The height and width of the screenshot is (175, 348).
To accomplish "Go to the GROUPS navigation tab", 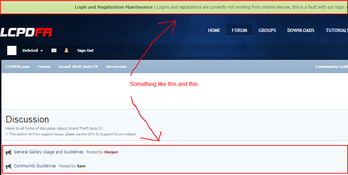I will [267, 30].
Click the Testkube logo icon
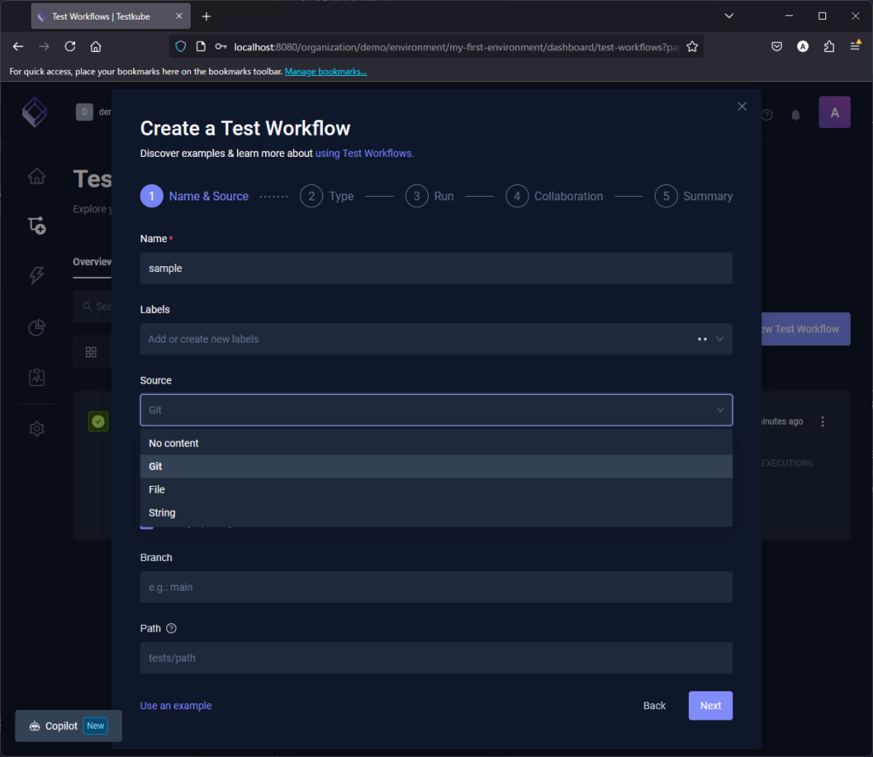Image resolution: width=873 pixels, height=757 pixels. [x=35, y=113]
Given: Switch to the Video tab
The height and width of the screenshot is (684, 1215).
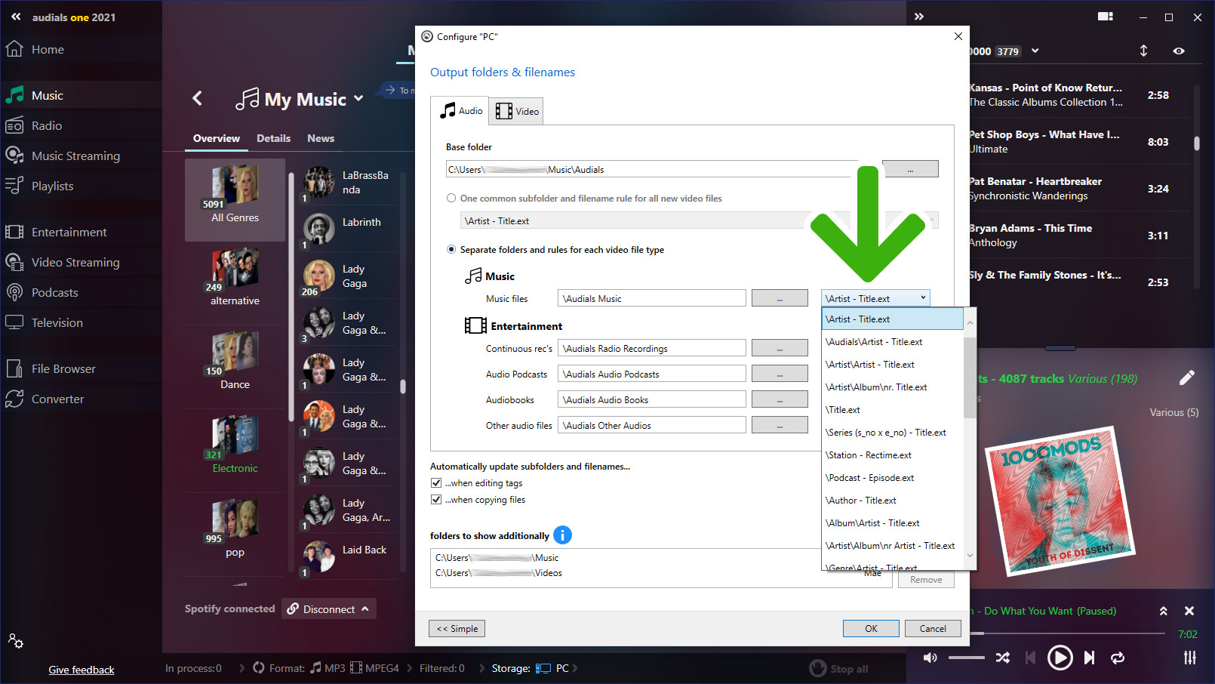Looking at the screenshot, I should pos(517,112).
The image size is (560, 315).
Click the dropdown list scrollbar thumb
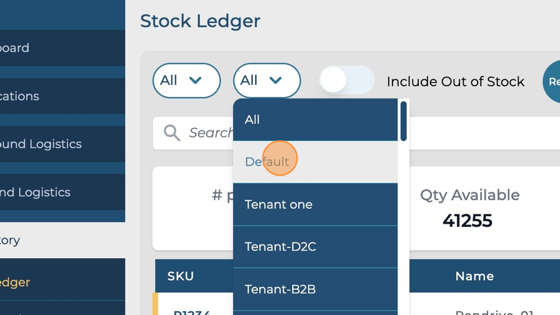coord(404,121)
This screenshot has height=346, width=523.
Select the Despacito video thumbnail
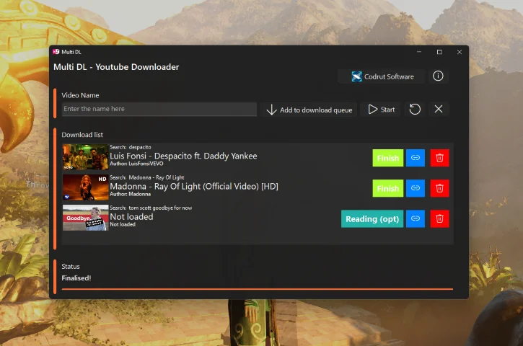pos(85,156)
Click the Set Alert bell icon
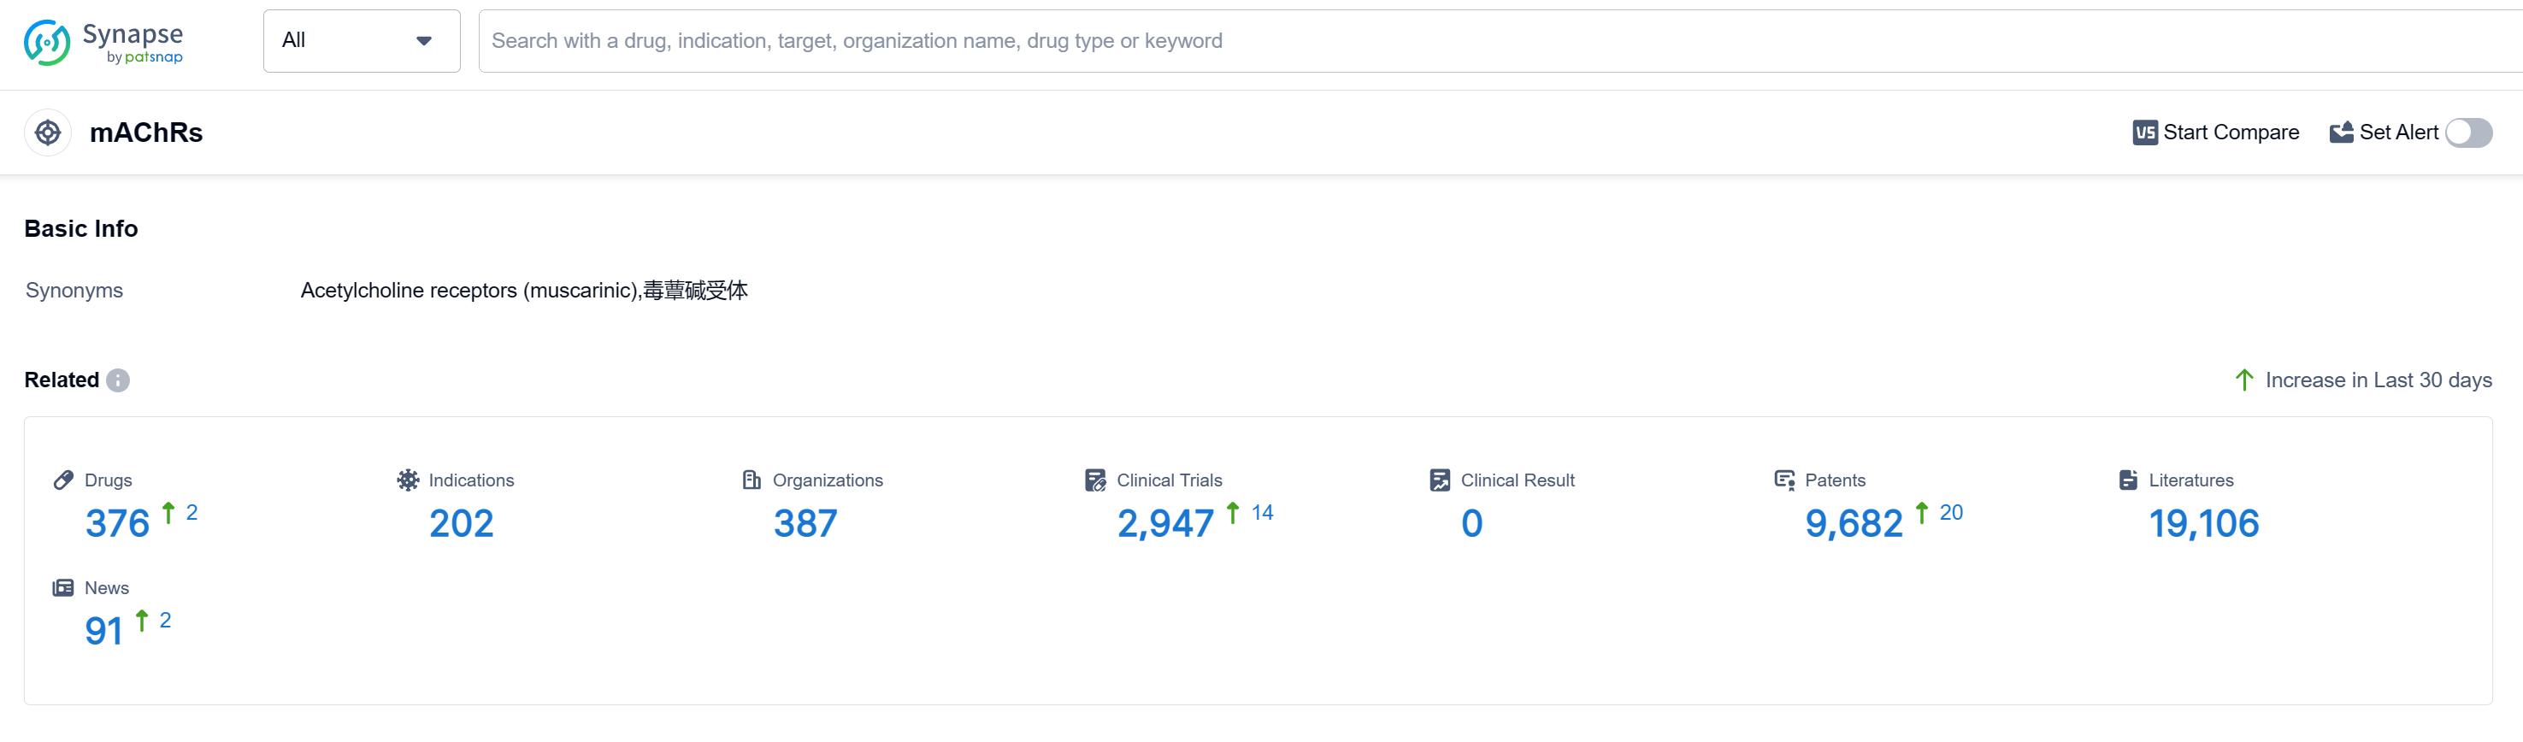The image size is (2523, 742). tap(2340, 132)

+ + +

Pick out every line in the records above that contains the string "Click", and copy those lines. Case counts.

Click the Testkube logo icon
Click the dropdown list scrollbar thumb
Click the Set Alert bell icon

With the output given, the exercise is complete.